I agree with Justice Stevens that mixed-motive instructions are appropriate in the Age Discrimination in Employment Act of 1967 context. And I join his opinion. The Court rejects this conclusion on the ground that the words “because of” require a plaintiff to prove that age was the “but-for” cause of his employer’s adverse employment action. Ante, at 176-177. But the majority does not explain why this is so. The words “because of” do not inherently require a showing of “but-for” causation, and I see no reason to read them to require such a showing.
It is one thing to require a typical tort plaintiff to show “but-for” causation. In that context, reasonably objective scientific or commonsense theories of physical causation make the concept of “but-for” causation comparatively easy to understand and relatively easy to apply. But it is an entirely different matter to determine a “but-for” relation when we consider, not physical forces, but the mind-related characterizations that constitute motive. Sometimes we speak of determining or discovering motives, but more often we ascribe motives, after an event, to an individual in light *191of the individual’s thoughts and other circumstances present at the time of decision. In a ease where we characterize an employer’s actions as having been taken out of multiple motives, say, both because the employee was old and because he wore loud clothing, to apply “but-for” causation is to engage in a hypothetical inquiry about what would have happened if the employer’s thoughts and other circumstances had been different. The answer to this hypothetical inquiry will often be far from obvious, and, since the employee likely knows less than does the employer about what the employer was thinking at the time, the employer will often be in a stronger position than the employee to provide the answer.
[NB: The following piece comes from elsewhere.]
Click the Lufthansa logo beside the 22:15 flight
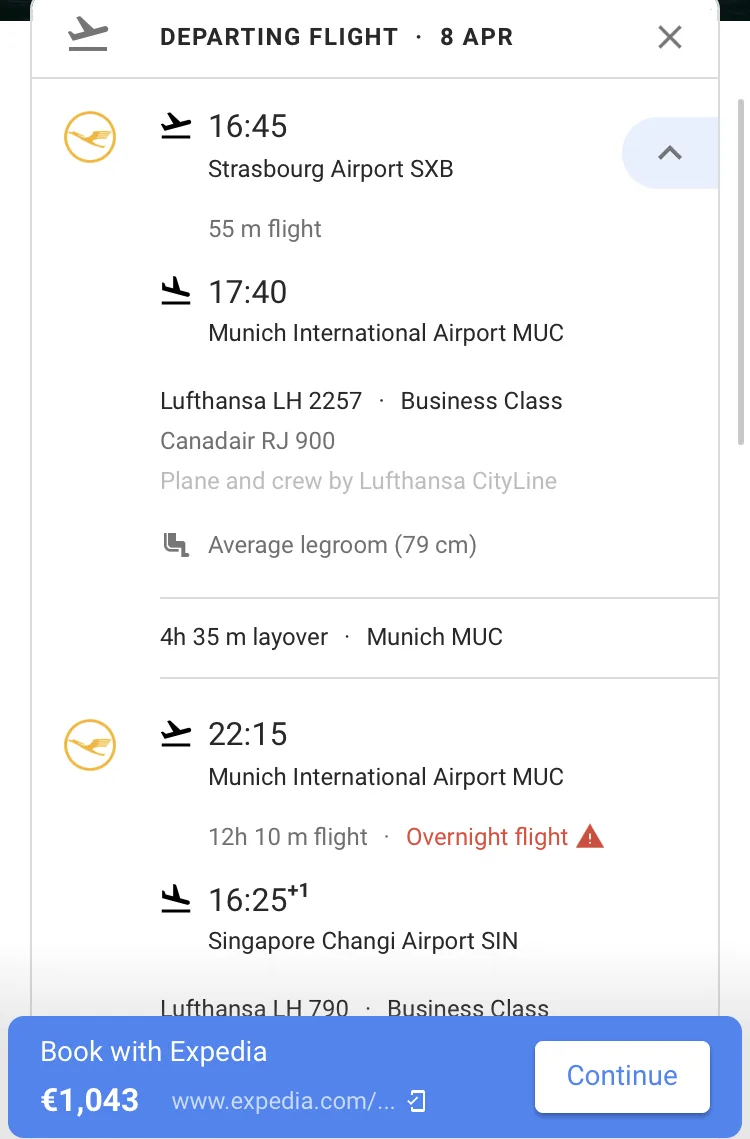 90,745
All that a plaintiff can know for certain in such a context is that the forbidden motive did play a role in the employer’s decision. And the fact that a jury has found that age did play a role in the decision justifies the use of the word “because,” i. e., the employer dismissed the employee because of his age (and other things). See Price Waterhouse v. Hopkins, 490 U. S. 228, 239-242 (1989) (plurality opinion). I therefore would see nothing wrong in concluding that the plaintiff has established a violation of the statute.
But the law need not automatically assess liability in these circumstances. In Price Waterhouse, the plurality recognized an affirmative defense where the defendant could show that the employee would have been dismissed regardless. The law permits the employer this defense, not because the forbidden motive, age, had no role in the actual decision, but because the employer can show that he would have dismissed the employee anyway in the hypothetical circumstance in which his age-related motive was absent. And it makes sense that this would be an affirmative defense, rather than part of the showing of a violation, precisely because the defendant is in a better position than the plaintiff to establish how he would have acted in this hypothetical situation. See id., at 242; cf. ante, at 185 (Stevens, J., dissenting) (describing *192the Title VII framework). I can see nothing unfair or impractical about allocating the burdens of proof in this way.
The instruction that the District Court gave seems appropriate and lawful. It says, in pertinent part:
“Your verdict must be for plaintiff if all the following elements have been proved by the preponderance of the evidence:
“[The] plaintiff’s age was a motivating factor in defendant’s decision to demote plaintiff.
“However, your verdict must be for defendant ... if it has been proved by the preponderance of the evidence that defendant would have demoted plaintiff regardless of his age.
“As used in these instructions, plaintiff’s age was ‘a motivating factor,’ if plaintiff’s age played a part or a role in the defendant’s decision to demote plaintiff. However, plaintiff’s age need not have been the only reason for defendant’s decision to demote plaintiff.” App. 9-10.
For these reasons as well as for those set forth by JUSTICE Stevens, I respectfully dissent.